Młody mężczyzna wszedł do sklepu samoobsługowego w Zduńskiej Woli i ukrył w plecaku 7 opakowań markowej kawy, po czym wyszedł, nie płacąc. Kradzież zauważyła kasjerka, która wybiegła za złodziejem, i próbując go zatrzymać, przytrzymała za plecak z łupem. Wówczas mężczyzna odwrócił się i uderzył ją pięścią w twarz, a następnie uciekł ze skradzioną kawą.
Na miejsce natychmiast zostali skierowani policjanci, którzy ustalili przebieg zdarzenia, a na nagraniu z monitoringu rozpoznali znanego im z wcześniejszych konfliktów z prawem młodego mężczyznę. Kryminalni wytypowali mieszkanie, w którym mógłby ukrywać się 18-latek. Tam odnaleźli ukryte w skrzyni kanapy skradzione kawy. Okazało się jednak, że sprawca wyszedł z mieszkania przed ich przybyciem.
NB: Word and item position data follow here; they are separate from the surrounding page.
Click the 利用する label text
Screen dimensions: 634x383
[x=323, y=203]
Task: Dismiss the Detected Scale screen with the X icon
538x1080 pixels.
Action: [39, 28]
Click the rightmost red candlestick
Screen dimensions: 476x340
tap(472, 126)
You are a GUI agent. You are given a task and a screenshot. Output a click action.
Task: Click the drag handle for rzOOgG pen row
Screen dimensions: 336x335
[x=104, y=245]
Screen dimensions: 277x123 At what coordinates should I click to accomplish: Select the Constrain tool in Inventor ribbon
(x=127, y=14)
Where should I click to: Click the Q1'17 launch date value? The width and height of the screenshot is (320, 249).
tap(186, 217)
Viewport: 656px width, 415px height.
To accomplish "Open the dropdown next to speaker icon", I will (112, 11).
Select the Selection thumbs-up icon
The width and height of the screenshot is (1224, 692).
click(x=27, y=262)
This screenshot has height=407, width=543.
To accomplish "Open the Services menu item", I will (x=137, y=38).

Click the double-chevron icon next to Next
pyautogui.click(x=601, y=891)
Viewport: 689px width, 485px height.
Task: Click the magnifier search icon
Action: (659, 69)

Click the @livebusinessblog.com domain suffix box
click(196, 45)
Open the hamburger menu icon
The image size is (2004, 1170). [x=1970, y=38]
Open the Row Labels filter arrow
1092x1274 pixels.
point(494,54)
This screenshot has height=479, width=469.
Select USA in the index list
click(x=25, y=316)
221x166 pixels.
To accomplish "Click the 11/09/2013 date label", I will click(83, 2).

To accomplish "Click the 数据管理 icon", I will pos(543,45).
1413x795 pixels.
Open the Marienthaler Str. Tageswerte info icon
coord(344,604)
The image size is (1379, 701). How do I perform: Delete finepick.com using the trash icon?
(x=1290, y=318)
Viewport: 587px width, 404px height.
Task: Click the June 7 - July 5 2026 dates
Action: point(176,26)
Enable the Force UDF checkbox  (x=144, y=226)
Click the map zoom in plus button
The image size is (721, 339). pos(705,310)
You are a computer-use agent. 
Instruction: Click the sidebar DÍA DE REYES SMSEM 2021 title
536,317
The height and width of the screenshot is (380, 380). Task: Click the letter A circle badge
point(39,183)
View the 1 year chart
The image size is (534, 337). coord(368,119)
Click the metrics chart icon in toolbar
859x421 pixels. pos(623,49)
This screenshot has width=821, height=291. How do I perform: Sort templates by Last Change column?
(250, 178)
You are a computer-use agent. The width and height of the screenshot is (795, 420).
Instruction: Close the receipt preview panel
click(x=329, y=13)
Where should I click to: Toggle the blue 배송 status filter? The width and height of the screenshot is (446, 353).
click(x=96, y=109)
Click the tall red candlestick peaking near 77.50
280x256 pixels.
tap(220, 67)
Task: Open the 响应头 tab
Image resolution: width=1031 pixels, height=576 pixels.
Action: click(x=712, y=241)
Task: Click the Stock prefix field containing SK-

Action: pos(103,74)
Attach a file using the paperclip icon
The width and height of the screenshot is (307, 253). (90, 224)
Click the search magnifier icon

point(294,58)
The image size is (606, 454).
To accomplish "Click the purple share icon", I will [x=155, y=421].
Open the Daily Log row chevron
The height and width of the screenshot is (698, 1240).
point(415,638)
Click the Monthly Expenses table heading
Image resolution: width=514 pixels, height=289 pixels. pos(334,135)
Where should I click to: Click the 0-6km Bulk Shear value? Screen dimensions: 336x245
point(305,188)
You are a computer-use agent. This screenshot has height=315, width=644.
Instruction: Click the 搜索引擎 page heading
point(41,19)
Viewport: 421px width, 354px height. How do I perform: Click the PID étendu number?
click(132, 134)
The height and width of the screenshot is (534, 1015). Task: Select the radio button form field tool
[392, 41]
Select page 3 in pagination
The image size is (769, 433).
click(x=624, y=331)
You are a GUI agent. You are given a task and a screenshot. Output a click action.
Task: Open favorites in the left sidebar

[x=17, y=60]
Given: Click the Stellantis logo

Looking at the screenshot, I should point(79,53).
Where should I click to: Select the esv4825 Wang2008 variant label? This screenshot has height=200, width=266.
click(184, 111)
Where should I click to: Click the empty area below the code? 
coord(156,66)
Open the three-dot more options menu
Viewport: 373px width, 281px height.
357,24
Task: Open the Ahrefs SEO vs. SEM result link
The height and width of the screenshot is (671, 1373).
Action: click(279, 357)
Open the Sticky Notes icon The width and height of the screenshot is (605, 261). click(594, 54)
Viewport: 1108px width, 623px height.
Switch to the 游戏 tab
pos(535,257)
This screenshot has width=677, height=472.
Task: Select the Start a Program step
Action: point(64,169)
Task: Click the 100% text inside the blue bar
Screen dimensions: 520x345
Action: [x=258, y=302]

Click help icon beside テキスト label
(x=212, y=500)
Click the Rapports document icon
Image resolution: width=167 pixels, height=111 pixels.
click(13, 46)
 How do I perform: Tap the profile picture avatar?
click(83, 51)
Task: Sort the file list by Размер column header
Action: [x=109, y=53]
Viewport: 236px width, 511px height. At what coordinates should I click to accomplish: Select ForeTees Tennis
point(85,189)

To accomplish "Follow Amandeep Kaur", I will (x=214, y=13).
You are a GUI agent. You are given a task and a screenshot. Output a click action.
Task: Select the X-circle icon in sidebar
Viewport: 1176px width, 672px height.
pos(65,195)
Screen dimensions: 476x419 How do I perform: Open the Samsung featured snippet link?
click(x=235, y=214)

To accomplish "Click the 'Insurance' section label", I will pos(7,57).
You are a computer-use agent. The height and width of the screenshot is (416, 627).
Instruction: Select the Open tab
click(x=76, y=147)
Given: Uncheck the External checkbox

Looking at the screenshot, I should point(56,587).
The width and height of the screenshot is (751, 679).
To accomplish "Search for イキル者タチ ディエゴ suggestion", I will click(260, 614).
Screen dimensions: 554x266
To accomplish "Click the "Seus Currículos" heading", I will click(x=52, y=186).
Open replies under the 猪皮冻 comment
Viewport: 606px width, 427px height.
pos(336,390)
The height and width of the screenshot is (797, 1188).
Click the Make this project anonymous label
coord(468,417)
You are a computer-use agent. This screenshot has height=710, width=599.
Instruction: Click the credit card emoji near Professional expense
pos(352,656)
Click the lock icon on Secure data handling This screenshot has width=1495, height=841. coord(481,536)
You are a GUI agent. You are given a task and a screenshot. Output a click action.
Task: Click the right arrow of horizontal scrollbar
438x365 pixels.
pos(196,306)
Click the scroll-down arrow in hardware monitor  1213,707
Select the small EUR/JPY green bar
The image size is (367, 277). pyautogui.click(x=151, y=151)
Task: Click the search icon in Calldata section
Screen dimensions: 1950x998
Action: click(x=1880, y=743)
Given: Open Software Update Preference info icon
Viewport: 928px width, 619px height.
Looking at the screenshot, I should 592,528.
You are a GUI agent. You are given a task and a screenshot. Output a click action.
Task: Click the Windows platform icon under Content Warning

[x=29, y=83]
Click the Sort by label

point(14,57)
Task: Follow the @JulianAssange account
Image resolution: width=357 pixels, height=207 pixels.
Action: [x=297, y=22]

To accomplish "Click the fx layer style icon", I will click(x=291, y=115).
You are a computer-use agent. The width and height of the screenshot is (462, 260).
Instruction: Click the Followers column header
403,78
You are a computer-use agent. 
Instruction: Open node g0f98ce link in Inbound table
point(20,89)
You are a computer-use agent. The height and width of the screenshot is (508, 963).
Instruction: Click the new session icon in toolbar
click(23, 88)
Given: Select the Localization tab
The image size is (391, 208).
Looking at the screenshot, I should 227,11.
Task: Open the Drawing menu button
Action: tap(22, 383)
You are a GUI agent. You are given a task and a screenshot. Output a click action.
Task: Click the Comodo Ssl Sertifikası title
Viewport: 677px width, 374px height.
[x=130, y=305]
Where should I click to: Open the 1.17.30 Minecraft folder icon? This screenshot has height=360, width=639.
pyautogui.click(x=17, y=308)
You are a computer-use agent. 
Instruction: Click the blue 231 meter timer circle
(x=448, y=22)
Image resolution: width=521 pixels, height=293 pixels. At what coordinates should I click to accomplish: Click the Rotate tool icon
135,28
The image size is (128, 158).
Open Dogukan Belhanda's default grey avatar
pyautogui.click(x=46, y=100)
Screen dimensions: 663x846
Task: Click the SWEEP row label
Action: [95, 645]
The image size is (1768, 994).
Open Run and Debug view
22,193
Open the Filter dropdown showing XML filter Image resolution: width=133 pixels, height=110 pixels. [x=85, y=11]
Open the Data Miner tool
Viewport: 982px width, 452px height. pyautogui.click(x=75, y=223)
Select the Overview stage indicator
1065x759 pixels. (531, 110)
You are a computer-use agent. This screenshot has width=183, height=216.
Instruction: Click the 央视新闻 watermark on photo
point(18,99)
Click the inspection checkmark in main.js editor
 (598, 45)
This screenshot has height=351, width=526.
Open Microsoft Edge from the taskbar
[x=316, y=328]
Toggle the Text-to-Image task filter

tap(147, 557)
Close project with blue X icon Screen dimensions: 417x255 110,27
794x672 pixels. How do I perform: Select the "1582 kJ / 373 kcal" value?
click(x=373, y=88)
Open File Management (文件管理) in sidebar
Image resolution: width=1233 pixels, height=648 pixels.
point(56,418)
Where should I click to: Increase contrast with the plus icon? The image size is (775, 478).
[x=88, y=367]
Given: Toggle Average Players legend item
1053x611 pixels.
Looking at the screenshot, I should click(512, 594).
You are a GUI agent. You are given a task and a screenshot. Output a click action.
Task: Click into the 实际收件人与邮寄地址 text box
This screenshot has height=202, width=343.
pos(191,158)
Na ul. Ogrodowej w Zduńskiej Woli policjanci rozpoznali złodzieja, który na ich widok zaczął uciekać. Po kilku minutach pościgu podejrzany został zatrzymany. Wówczas okazało się również, że 18-latek powinien przebywać w "poprawczaku", do którego nie zgłosił się po udzielonej przepustce. Sąd Rejonowy w Zduńskiej Woli zastosował wobec niego tymczasowy areszt. 18-latkowi grozi do lat 10 więzienia.